After talking to friends and peers following last Tuesday’s midterm elections, I reached a general consensus that very few of them had voted. Before knowing the statistics on my age demographics and voting expectancy rates, I was surprised at the lack of enthusiasm expressed. Since this midterm election was the first legally I had been allowed to vote in, I was informed and excited to vote.
However, my participation in the midterm election puts me in the minority of my age group. In the last midterm election, less than 25% of 18-29 year olds voted.
My question is why? As John Locke points to, in his social contract, Second Treatise of Government, when we don’t participate actively in our government, we are idly submitting to “laws…living quietly, and enjoying privileges” for no further purpose than the protection provided for by a social contract. Locke argues “Nothing can make any man (subjects of members of that commonwealth), but his actually entering into it by positive engagement, and express promise and compact. This is that, which I think, concerning the beginning of political societies, and that consent which makes any one a member of any.” To become a member of society and a withholder of the social contract to the fullest extent, Locke suggests we must participate by promise and engagement.
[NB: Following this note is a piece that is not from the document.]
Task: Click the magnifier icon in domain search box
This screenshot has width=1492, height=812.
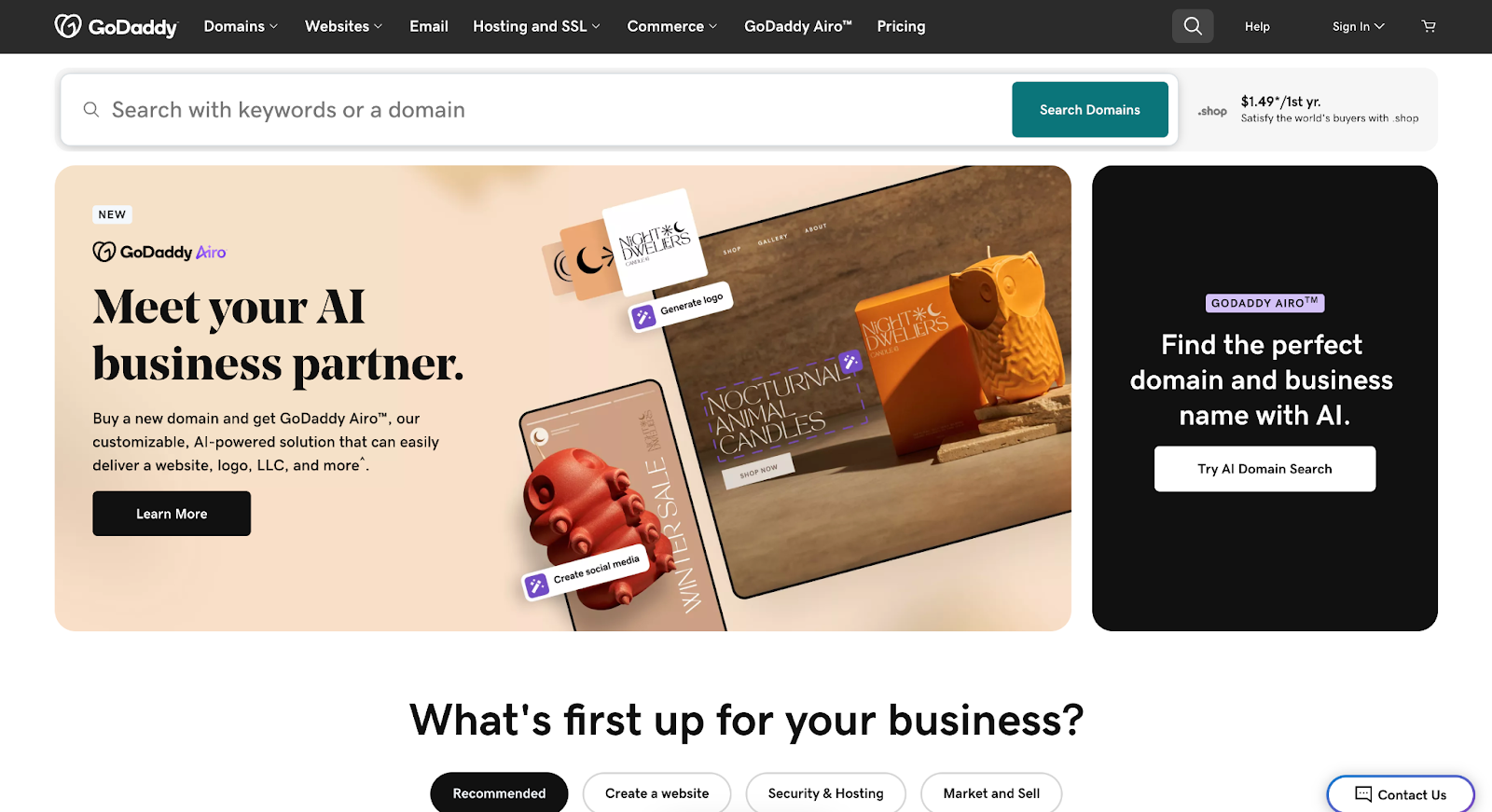Action: pyautogui.click(x=91, y=110)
A number of reasons contribute to the lack of youth participation. First, many young voters feel uninformed and unqualified to make a decision. While stigma pertaining to young voters is often perpetuated in the media, our generation, the Millinials, is in fact reported to be “more engaged and knowledgable about political and economic issues than the generations before them.” Additionally, Millennials have all the resources at their fingertips to assist in making an informed decision.
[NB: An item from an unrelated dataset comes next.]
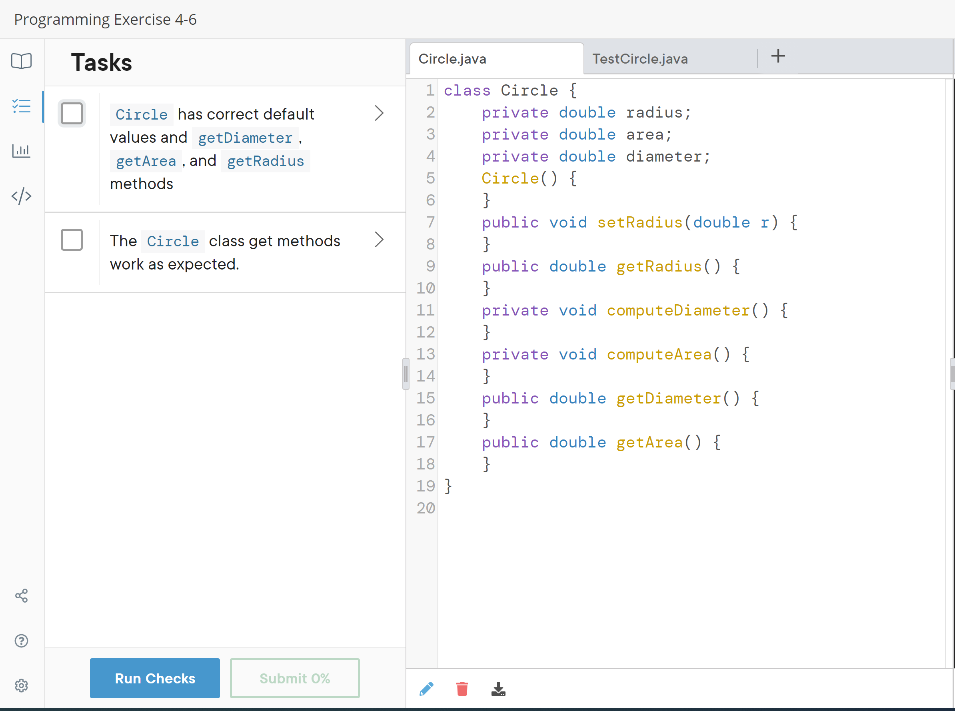The width and height of the screenshot is (955, 711).
Task: Select the Tasks checklist icon in sidebar
Action: [x=21, y=106]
In addition to having the resources to be informed voters, our generation also has the duty to be. We are fortunate enough to live in a nation, under a social contract, that allows us the right to express our opinion in the form of a vote. Other nations exist where youth die for the right a great percentage of us take for granted.
Along with this right we must not take for granted, we have a civic duty to our own generation’s future. Reports have proven tendency to vote increases in relation to the likelihood of homeownership, marriage, and stable income, suggesting aspects of life that signify adulthood provoke greater participation. However, a great deal of issues such as education reform, war politics, reproductive rights and healthcare reform are targeted at the younger generation. Not only should we vote to have a say in issues effecting our generation, but in issues effecting the future of the country today’s youth will one day be leading.
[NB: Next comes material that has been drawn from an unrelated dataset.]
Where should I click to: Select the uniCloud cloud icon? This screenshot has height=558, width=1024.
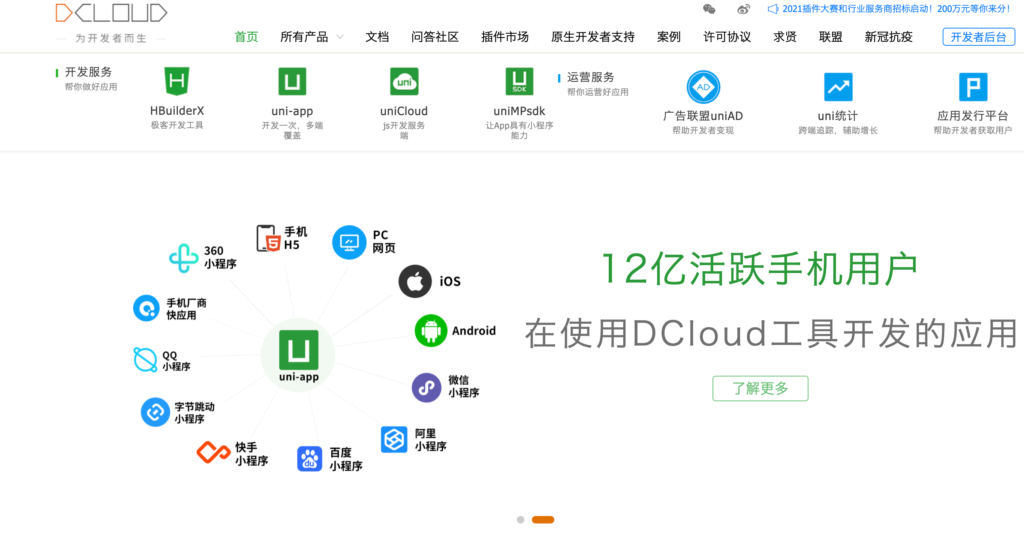click(404, 83)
Although it may seem like, at our age, we do not have the influence to make a change, there are over 75 million Millennials, a size that rivals the other great demographic, the baby boomers. Already proven to possess the potential to mobilize “In the 2012 election, youth voters were the deciding factor in Obama’s victories in Florida, Virginia, Pennsylvania and Ohio.” According to this Huffington Post article, “if it wasn’t for young voters, Obama may very well have lost the election.”
The youth vote is powerful, important, and according to Locke, necessary to fully belong to society. Not only is it a right, but it is a duty.